At work you look a couple of facts up on the net - Still looks promising.

I'm not one to do much planning, so I just go from page one - Get into the dialogue and hope it takes me somewhere.

Given that a lot of you guys have good solid experience for finishing work, what's your advice? How do you go about developing new stories? What's your style?

We all have own methods and I'm interested to know how my fellow chrons begin their new stories?:)
 
I just start writing until something happens. Sometimes I start writing with nothing in my head at all - but that's mostly for short stories.

Who needs plotting, eh? :)
 
I don't let anything stop me -- not research, not self-belief (lack of), not worries about the plot (unless I have to because everything's ground to a halt). I just write, and once it's written I worry about the details. Because sometimes it is (pretty much) perfect the way you first write it.

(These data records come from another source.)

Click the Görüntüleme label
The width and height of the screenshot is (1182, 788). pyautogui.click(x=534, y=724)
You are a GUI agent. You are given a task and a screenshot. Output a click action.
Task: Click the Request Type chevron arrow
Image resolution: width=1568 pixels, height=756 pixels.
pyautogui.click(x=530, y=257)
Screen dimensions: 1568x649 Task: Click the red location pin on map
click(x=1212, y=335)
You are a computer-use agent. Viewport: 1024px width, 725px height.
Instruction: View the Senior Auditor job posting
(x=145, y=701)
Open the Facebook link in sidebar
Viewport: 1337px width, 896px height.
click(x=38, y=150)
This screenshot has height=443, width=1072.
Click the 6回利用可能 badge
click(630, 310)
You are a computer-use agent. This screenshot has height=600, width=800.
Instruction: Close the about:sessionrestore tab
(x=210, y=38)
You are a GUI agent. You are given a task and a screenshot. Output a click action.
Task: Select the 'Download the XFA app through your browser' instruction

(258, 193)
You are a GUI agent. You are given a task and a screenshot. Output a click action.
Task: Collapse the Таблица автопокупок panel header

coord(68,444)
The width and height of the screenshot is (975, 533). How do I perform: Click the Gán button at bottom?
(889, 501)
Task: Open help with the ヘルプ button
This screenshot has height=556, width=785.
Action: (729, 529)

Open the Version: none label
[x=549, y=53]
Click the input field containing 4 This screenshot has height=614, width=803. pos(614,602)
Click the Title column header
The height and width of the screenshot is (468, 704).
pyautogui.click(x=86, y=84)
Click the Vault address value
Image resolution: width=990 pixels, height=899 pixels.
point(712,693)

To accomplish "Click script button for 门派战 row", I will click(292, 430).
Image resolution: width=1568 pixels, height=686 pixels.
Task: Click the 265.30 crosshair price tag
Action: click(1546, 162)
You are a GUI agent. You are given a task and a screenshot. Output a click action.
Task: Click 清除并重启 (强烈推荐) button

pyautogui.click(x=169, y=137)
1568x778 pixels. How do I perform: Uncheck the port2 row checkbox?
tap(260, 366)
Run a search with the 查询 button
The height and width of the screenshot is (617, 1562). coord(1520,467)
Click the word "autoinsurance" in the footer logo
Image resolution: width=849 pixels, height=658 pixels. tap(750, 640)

(having said that, I am -- right now -- starting a new story and not writing it but faffing around on here instead. bad me)
 
It's sort of like seeds for me. In the past an idea usually comes to me and I'll write it down on a word processor or what not. Then I'll let it marinate for a while, look at it from tiime to time, let it stew and sometimes names of characters will come and lands and places and I'll write those done too. Then more particulars will spring forth about the kind of world it is, and I'll jot those down too. The same is true for how I usually construct plots for both short stories and longer pieces.

It's important to note that a lot of time when these names and characters and scenarios come to me that I'll either be at work or at school and I'll have to pull out my phone and jot them down on a notepad. It's as if my subconscious speaks to me about these things and I have to jot them down.

Now as I'm learning more and more about how to approach something like an epic fantasy series I'm taking the above and adding research to the equation. Now I have an amalgamation of topics that I'll use as a springboard into research when I begin to write the first installment in my fantasy series.
 
We all have own methods and I'm interested to know how my fellow chrons begin their new stories?:)

I mentioned this in another post. I just had a great idea of a mythical historic event pop into my head and I brainstormed a whole world from it. Everything just seemed to fall into place for me. Most of the individual character stories (not plot) I figured out as I wrote.


That is essentially how my book started. I just had this idea pop into my head: "What would a fantasy world be like if this happened in its past". So I wrote that piece of history, it was only 1k words about a big battle that happened between the gods.

I based a whole world and characters around that battle, how it shaped the world, affected the people that lived in it.

then I decided what the future of the world would be because of the battle, giving me a target to put down some concepts of the storyline/plot with. I had to figure out how I got from that event in history to the future event that goes with it. Most of it just came to me as I wrote.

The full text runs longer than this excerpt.